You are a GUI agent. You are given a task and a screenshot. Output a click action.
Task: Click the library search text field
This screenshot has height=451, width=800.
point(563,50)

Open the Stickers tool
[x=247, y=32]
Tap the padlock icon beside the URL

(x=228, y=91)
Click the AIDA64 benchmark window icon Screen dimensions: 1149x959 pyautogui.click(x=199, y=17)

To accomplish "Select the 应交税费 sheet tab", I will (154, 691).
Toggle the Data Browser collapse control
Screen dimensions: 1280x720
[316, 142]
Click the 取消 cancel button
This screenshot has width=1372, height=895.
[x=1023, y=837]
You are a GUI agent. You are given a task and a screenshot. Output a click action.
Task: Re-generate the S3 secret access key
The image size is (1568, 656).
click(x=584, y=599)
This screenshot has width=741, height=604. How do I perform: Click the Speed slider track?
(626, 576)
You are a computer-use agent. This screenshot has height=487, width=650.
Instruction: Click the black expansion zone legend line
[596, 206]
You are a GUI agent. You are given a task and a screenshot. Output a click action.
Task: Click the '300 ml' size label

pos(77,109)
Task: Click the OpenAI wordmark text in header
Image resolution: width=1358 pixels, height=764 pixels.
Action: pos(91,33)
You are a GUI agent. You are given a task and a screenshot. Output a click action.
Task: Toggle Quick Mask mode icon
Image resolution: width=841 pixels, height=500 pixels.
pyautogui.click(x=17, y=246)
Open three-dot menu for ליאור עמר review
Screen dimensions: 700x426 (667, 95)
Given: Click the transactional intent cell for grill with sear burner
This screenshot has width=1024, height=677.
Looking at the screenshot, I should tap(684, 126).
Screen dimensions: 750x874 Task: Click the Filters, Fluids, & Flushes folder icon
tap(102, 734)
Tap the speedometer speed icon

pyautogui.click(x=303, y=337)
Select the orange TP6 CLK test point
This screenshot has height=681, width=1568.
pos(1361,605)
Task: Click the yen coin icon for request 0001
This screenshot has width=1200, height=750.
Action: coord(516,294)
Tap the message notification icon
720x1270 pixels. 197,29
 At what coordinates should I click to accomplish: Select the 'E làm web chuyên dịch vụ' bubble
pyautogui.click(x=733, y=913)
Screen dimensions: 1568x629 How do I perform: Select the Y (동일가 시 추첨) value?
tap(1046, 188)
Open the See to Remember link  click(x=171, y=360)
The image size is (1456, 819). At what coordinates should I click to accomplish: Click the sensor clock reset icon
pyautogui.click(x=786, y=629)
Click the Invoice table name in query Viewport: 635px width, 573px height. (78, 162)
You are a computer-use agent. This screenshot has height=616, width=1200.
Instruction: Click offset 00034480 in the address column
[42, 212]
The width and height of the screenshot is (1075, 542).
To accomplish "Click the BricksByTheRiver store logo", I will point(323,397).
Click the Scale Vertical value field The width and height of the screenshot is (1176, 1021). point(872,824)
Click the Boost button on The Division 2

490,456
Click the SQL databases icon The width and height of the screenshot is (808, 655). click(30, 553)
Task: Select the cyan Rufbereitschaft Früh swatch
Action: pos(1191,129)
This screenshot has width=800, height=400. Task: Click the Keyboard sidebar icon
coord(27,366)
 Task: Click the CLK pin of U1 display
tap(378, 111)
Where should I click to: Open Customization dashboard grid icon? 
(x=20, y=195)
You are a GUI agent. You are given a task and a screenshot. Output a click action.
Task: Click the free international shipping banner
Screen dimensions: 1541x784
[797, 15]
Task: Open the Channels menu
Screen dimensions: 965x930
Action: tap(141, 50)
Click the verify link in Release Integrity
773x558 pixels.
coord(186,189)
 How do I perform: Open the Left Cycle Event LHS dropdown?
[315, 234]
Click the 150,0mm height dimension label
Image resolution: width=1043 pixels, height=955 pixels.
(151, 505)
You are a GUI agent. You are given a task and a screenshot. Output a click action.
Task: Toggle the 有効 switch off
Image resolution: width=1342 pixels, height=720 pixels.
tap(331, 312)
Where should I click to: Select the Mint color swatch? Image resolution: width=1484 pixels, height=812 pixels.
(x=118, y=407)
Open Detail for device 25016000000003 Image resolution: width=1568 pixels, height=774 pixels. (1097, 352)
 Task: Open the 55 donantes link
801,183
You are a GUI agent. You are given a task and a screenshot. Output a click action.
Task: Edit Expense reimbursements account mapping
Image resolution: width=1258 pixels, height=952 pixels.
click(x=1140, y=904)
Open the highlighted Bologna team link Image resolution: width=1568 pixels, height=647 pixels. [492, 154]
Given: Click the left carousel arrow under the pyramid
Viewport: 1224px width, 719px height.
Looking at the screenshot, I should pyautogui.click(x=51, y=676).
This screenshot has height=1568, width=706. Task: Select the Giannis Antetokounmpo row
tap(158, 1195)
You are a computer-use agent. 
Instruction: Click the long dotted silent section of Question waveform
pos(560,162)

* [WHAT THE TASK REQUIRES]:
Copy each line from the data above that includes "text".

* [RESULT OF THE EXERCISE]:
Task: Click the library search text field
Task: Click the OpenAI wordmark text in header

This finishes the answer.